One thing I really appreciated about the movie is that it has fun (granted, very mean-spirited fun) with the way that a lot of people nowadays behave as if they’re in a movie. Not literally, of course, but movies and TV shows have impacted the way we think the world works, in a lot of ways. McDormand’s and Pitt’s characters act like they’re in a spy film, and a lot of the humour and absurdity in their subplot involves their illusions about what espionage is like crashing against the far less sexy reality. They’re basically just trying to do things they’ve seen in movies, and none of it works, at all. Burn After Reading is a comedy for people who find themselves thinking from time to time about how much people suck. (Like me.) It’s a mean little movie about small, petty people doing small, petty things, only they all think their actions are grandiose and important.

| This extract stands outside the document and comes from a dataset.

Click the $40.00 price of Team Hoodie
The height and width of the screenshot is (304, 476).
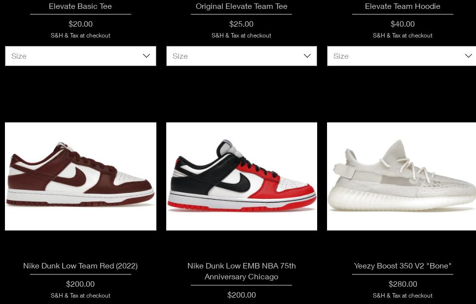(x=403, y=24)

All of this sounds overwhelmingly positive, I realize. But Burn After Reading, for all my gushing, is certainly flawed. It’s just that I really can’t articulate what those flaws are. Something about the film just doesn’t connect or gel the way, on paper, it feels like it should. It’s just weirdly…off in a way that I can’t really put my finger on. I feel like I appreciated it more than I actually liked it. All the pieces are here – and then some – but the final product somehow manages to be less than the sum of its very impressive parts. Burn After Reading isn’t a bad film by any means, but considering the talent involved, it’s a curious disappointment.
I don’t like to make presumptions about the motives of other people, especially other people as talented as the Coen Brothers, but their participation in the slight featurettes on this DVD (and others, like The Big Lebowski) doesn’t suggest an actual aversion on their parts to doing interviews and stuff for DVDs. But for whatever reason, Coen Brothers discs tend to be pretty spare, and Burn After Reading is no different. Two of the three featurettes are barely five minutes (one is just about how Clooney and the Coens like working together, the other, an ostensible making-of feature, is less than six minutes long). The most interesting (and, at over 10 minutes, the most substantial) is ‘D.C. Insiders Run Amok,’ about the actors and their characters, and it’s pretty fun stuff.